185 BC in various calendars
- Gregorian calendar: 185 BC CLXXXV BC
- Ab urbe condita: 569
- Ancient Egypt era: XXXIII dynasty, 139
- - Pharaoh: Ptolemy V Epiphanes, 19
- Ancient Greek Olympiad (summer): 148th Olympiad, year 4
- Assyrian calendar: 4566
- Balinese saka calendar: N/A
- Bengali calendar: −778 – −777
- Berber calendar: 766
- Buddhist calendar: 360
- Burmese calendar: −822
- Byzantine calendar: 5324–5325
- Chinese calendar: 乙卯年 (Wood Rabbit) 2513 or 2306 — to — 丙辰年 (Fire Dragon) 2514 or 2307
- Coptic calendar: −468 – −467
- Discordian calendar: 982
- Ethiopian calendar: −192 – −191
- Hebrew calendar: 3576–3577
- - Vikram Samvat: −128 – −127
- - Shaka Samvat: N/A
- - Kali Yuga: 2916–2917
- Holocene calendar: 9816
- Iranian calendar: 806 BP – 805 BP
- Islamic calendar: 831 BH – 830 BH
- Javanese calendar: N/A
- Julian calendar: N/A
- Korean calendar: 2149
- Minguo calendar: 2096 before ROC 民前2096年
- Nanakshahi calendar: −1652
- Seleucid era: 127/128 AG
- Thai solar calendar: 358–359
- Tibetan calendar: ཤིང་མོ་ཡོས་ལོ་ (female Wood-Hare) −58 or −439 or −1211 — to — མེ་ཕོ་འབྲུག་ལོ་ (male Fire-Dragon) −57 or −438 or −1210

= 185 BC =

Year 185 BC was a year of the pre-Julian Roman calendar.

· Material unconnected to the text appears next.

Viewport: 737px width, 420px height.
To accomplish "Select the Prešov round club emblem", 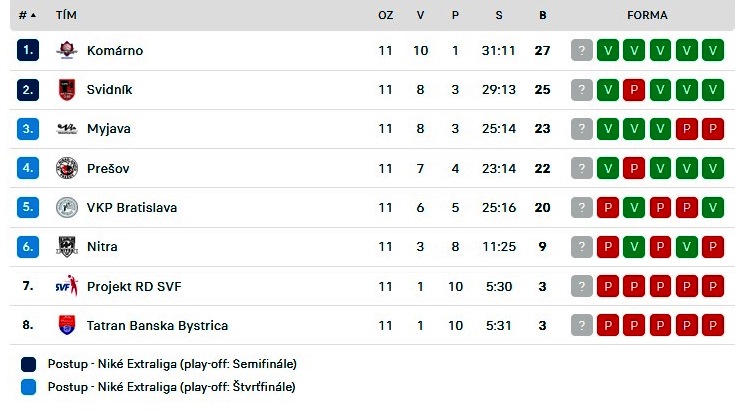I will pyautogui.click(x=67, y=168).
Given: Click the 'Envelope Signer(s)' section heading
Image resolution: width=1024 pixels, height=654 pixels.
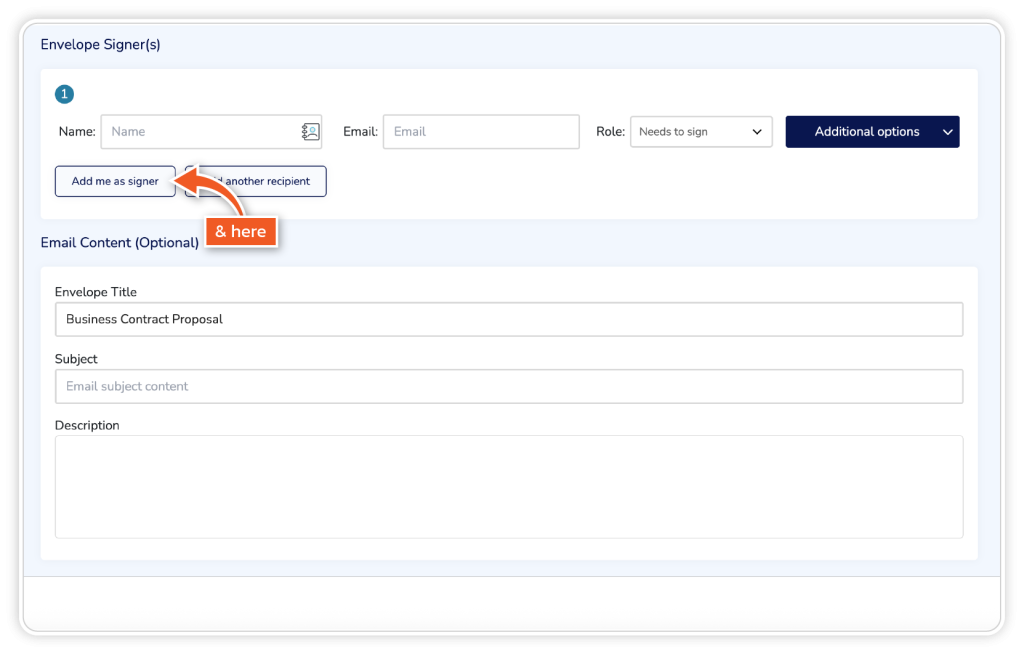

At the time it was known as the Year of the Consulship of Pulcher and Puditanus (or, less frequently, year 569 Ab urbe condita). The denomination 185 BC for this year has been used since the early medieval period, when the Anno Domini calendar era became the prevalent method in Europe for naming years.

== Events ==

=== By place ===

==== Roman Republic ====
- The Roman general Scipio Africanus and his brother Lucius are accused by Cato the Elder and his supporters of having received bribes from the late Seleucid king Antiochus III. Scipio defies his accusers, reminds the Romans of their debt to him, and retires to his country house at Liternum in Campania. However, Cato is successful in breaking the political influence of Lucius Scipio and Scipio Africanus.

==== Egypt ====
- The civil war between the northern and southern areas of Egypt ends with the arrest of Ankmachis by the Ptolemaic general Conanus.

==== India ====
- Pushyamitra Shunga assassinates the Mauryan emperor Brhadrata, which brings an end to that dynasty, after which he founds the Shunga dynasty.

== Births ==
- Panaetius of Rhodes, Greek philosopher (d. 110 BC)
- Publius Cornelius Scipio Aemilianus, leading general and politician of the Roman Republic. As consul he will be the commander of the final siege and destruction of Carthage and will be the leader of the senators opposed to the Gracchi (d. 129 BC)

== Deaths ==
- Brhadrata, Indian emperor, last ruler of the Indian Mauryan dynasty (from 197 BC)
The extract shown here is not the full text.